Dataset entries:
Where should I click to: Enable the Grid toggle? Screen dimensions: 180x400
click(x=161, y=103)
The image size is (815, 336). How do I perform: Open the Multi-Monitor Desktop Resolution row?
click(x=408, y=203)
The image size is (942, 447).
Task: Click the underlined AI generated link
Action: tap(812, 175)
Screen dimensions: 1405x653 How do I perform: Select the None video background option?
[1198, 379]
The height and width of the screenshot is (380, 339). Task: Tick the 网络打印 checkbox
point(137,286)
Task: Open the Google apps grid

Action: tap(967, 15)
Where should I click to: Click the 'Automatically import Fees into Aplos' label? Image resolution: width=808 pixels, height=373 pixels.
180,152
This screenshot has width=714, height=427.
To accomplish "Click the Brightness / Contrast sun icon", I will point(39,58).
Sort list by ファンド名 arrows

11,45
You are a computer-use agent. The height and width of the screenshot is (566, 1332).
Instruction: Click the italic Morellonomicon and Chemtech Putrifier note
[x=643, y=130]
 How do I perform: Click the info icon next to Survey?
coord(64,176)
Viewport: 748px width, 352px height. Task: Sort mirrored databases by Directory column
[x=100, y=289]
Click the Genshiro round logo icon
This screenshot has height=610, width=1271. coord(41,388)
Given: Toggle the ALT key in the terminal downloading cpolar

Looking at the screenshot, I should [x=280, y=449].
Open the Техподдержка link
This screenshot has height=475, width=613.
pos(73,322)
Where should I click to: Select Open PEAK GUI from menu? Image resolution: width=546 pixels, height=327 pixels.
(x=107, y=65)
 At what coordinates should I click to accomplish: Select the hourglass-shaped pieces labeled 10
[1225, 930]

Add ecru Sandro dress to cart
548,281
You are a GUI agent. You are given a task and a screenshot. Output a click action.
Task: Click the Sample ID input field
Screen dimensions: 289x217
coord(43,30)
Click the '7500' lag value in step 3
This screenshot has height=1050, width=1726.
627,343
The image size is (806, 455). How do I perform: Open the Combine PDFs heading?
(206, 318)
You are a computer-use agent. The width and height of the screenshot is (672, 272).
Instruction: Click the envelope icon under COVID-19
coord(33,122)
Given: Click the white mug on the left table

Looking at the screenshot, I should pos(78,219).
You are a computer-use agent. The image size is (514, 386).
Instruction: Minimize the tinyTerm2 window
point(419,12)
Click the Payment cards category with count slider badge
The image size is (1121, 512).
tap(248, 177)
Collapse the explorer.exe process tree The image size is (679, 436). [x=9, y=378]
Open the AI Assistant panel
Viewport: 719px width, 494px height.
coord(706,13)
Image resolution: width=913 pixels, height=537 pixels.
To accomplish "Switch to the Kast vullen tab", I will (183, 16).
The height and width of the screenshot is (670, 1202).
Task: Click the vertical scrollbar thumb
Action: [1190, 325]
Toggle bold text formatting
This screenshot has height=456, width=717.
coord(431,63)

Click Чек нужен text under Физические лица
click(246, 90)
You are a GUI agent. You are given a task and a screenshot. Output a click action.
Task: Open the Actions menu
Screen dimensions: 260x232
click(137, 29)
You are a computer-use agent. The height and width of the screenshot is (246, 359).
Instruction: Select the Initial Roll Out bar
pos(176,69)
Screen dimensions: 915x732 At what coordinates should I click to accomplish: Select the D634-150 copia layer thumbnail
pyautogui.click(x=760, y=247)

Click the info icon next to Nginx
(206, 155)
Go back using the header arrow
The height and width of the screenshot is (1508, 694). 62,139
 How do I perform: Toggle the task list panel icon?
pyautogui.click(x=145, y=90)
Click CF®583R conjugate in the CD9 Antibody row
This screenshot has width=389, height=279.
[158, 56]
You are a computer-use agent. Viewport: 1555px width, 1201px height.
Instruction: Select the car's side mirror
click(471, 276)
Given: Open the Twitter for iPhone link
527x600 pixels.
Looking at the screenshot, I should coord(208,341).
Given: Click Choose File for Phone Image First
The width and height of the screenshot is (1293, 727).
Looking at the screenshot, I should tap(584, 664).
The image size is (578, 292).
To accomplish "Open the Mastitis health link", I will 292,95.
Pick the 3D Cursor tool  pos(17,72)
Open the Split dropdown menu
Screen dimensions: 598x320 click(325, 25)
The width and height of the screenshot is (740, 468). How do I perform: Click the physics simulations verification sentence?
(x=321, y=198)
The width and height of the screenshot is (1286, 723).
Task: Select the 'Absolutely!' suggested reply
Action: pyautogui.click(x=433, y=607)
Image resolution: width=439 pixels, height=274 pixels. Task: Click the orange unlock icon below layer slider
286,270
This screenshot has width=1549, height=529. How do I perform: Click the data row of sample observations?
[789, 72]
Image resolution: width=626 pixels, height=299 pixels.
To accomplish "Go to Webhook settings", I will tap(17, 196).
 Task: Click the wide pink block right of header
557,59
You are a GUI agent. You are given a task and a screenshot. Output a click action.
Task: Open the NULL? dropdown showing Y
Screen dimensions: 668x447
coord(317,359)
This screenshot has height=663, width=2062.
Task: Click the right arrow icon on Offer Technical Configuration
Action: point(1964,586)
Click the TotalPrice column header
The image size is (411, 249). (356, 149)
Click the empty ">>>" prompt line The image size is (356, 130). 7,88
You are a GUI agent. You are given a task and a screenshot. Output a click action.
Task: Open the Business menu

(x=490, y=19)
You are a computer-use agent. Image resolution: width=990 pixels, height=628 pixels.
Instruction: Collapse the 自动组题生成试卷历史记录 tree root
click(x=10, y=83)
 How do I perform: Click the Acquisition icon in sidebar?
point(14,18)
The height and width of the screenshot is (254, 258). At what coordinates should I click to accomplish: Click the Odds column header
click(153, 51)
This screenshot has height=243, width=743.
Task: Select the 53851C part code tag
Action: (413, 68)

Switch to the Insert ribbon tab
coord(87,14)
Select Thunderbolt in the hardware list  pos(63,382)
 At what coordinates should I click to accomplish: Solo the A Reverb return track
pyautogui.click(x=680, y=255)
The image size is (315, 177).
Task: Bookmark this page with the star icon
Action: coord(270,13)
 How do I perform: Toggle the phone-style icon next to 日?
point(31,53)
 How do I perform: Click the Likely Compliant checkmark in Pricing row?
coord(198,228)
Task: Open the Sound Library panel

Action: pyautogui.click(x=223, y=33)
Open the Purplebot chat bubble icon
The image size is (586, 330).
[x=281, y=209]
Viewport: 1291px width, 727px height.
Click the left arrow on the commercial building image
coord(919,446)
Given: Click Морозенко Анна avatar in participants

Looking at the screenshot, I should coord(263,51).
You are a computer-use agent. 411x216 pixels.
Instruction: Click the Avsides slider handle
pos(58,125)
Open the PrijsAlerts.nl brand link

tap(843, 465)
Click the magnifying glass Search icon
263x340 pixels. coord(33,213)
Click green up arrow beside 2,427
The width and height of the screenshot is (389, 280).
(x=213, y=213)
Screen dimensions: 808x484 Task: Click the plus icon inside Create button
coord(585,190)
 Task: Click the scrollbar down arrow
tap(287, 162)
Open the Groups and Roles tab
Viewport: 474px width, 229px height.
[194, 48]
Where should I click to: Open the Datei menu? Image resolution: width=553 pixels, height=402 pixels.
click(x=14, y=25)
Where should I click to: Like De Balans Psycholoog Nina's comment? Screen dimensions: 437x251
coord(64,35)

**What to do:** Would you retype the lines of the data above, from the one holding "Open the PrijsAlerts.nl brand link" through its final line, exactly and without adding any other line?

**Solution:**
Open the PrijsAlerts.nl brand link

tap(843, 465)
Click the magnifying glass Search icon
263x340 pixels. coord(33,213)
Click green up arrow beside 2,427
The width and height of the screenshot is (389, 280).
(x=213, y=213)
Screen dimensions: 808x484 Task: Click the plus icon inside Create button
coord(585,190)
 Task: Click the scrollbar down arrow
tap(287, 162)
Open the Groups and Roles tab
Viewport: 474px width, 229px height.
[194, 48]
Where should I click to: Open the Datei menu? Image resolution: width=553 pixels, height=402 pixels.
click(x=14, y=25)
Where should I click to: Like De Balans Psycholoog Nina's comment? Screen dimensions: 437x251
coord(64,35)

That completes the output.